M5s in pressing sulla Lega per escludere il Governatore De Luca dal governo della Sanità in Campania. In queste ore che precedono il Consiglio dei Ministri convocato per domani, le rappresentanze regionali del Movimento premono per cogliere l’opportunità della discussione sul Def e i temi economici. Come è noto, la discussione sulla situazione dei conti pubblici potrebbe portare a rivedere gli impegni attesi dai Governatori di un aumento del budget per la il Servizio Sanitario Regionale.

Il Consiglio dei Ministri convocato per domani, martedì 9 aprile alle ore 16,30 a Palazzo Chigi per l’esame del Documento di Economia e Finanza 2019 oltre che per il consueto pacchetto di leggi regionali su cui valutare l’eventuale impugnazione da parte della Consulta, metterà sul tappeto possibili tagli alla spesa. Trasporti e Sanità, aveva spiegato in questi giorni il Governatore del Lazio, Nicola Zingaretti, sarebbero i settori già nel mirino.

Giuseppe Conte, presidente del Consiglio dei Ministri

I PRESUPPOSTI DEL COMMISSARIAMENTO DOPO 12 ANNI. Nonostante l’azzeramento del deficit, il ripiano del debito e il raggiungimento del punteggio stabilito dalle norme per i livelli essenziali di assistenza, il Ministro Giulia Grillo potrebbe richiedere non solo la conferma del commissariamento della Regione Campania in materia di Sanità, fatto oggi all’esame della Consulta per un ricorso annunciato da diverse regioni, tra le quali la Campania. Ma addirittura potrebbe decidersi a sollecitare la nomina di un nuovo commissario ad acta, invocando la norma sulla incompatibilità stabilita a partire dal primo gennaio dal decreto fiscale. Un avvicendamento sarebbe funzionale ad un cambio di strategia finanziaria a Napoli ed in altri contesti. Anche nel Lazio potrebbe accadere la stessa cosa. Tutto questo rischia di scatenare un conflitto istituzionale tra Governo e Regioni. Mentre a Palazzo Santa Lucia si attende il ripristino dei poteri ordinari in sede di Patto della Salute, nei prossimi giorni, i Governatori hanno già chiesto al Premier Giuseppe Conte di limitare le presunte ingerenze del Ministero della Salute sulle prerogative costituzionali dei governi territoriali. Inoltre, al momento non è stato ancora siglato il Patto della Salute, sede nella quale le Regioni hanno fatto sapere da mesi di voler affrontare la questione dei commissariamenti prolungati in deroga alle prerogative democratiche costituzionali.

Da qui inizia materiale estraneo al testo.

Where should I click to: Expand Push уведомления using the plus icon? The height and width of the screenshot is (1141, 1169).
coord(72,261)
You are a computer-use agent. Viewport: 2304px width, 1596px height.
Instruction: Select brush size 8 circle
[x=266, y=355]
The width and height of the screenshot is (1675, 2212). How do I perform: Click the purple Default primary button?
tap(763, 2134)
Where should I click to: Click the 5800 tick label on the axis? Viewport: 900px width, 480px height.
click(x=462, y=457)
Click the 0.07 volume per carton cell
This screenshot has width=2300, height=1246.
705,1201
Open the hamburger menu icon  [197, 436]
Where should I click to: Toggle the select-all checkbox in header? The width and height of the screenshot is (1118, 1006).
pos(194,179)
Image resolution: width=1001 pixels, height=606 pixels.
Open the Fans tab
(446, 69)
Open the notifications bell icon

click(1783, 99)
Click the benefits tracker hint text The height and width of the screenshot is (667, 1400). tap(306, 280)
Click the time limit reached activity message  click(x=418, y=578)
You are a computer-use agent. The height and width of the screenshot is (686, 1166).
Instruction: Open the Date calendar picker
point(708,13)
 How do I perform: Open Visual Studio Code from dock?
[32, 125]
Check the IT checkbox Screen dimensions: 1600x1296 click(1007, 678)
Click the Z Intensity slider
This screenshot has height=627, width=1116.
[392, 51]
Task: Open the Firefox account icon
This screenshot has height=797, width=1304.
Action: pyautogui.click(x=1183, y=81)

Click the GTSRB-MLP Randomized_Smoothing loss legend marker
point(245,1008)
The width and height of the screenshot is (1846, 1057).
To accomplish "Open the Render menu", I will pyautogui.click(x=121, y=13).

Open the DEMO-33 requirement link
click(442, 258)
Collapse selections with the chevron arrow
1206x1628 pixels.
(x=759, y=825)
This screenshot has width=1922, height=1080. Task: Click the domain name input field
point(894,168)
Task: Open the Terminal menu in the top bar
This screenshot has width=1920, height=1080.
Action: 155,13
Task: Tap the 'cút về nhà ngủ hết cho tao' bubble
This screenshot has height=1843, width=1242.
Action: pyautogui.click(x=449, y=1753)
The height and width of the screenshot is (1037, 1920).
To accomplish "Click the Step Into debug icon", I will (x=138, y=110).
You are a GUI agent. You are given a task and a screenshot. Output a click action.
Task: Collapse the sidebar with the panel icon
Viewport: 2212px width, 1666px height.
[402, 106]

TRA GLI OBIETTIVI LA NOMINA DEI MANAGER DI ASL E AZIENDE OSPEDALIERE TRA POCHI MESI. L’eventuale estromissione di Vincenzo De Luca avrebbe conseguenze immediate sulla governance della Sanità in Campania. Sono in scadenza la maggior parte dei manager delle Aziende Sanitarie e Ospedaliere, mentre sono in atto le procedure preliminari per l’avvicendamento o la conferma a seconda dei casi. Ad Avellino sia Maria Morgante che Angelo Percopo, rispettivamente all’Asl Avellino e all’Azienda San Giuseppe Moscati, sono giunti al termine del mandato con i direttori sanitari e amministrativi. Le terne dovrebbero essere nominate entro la fine della primavera.

Vincenzo De Luca al centro, con a destra il manager dell’Azienda San Giuseppe Moscati, Angelo Percopo, a sinistra Enrico Coscioni, Consigliere del Presidente in materia di Sanità

LA REGIONE CAMPANIA E I GOVERNATORI SI PREPARANO ALLA BATTAGLIA. Inevitabile in caso di accelerazione del Governo un conflitto di attribuzione davanti alla Consulta. Non solo in forza del ricorso alla Corte Costituzionale della Regione Campania per ottenere la dichiarazione di incostituzionalità della dichiarata incompatibilità tra ruolo di commissario e di governatore, «norma che saboterebbe i diritti del corpo elettorale della Campania», si sostiene. Ma la Campania agirebbe per dimostrare l’arbitrio di una scelta priva dei presupposti fondamentali. Contro il perdurare del commissariamento ci sono i risultati maturati sul risanamento dei conti e sul punteggio dei livelli essenziali di assistenza. Nel primo caso la Regione ritiene inammissibile privare il Governatore delle prerogative commissariali per un settore che riguarda la qualità della vita dei cittadini amministrati dal Governo della Campania, peraltro su una materia che la Costituzione assegna alle Regioni. Nel secondo caso, De Luca si aspetta che al tavolo del Patto della Salute venga sancita la fine della fase commissariale e il ritorno ai poteri ordinari, dopo quasi dodici anni di gestione emergenziale straordinaria in regime di sospensione costituzionale. Le due circostanze hanno di fatto neutralizzato fino ad oggi gli effetti della norma inserita nel decreto fiscale, in base alla quale il Ministro avrebbe dovuto far valere la incompatibilità di funzione entro il 19 marzo scorso, cioè nei 90 giorni dall’entrata in vigore della legge. Un cambio di linea oggi, si obietta a Napoli commentando l’ipotesi circolata in queste ore di un in intervento commissariale, non ha fondamento.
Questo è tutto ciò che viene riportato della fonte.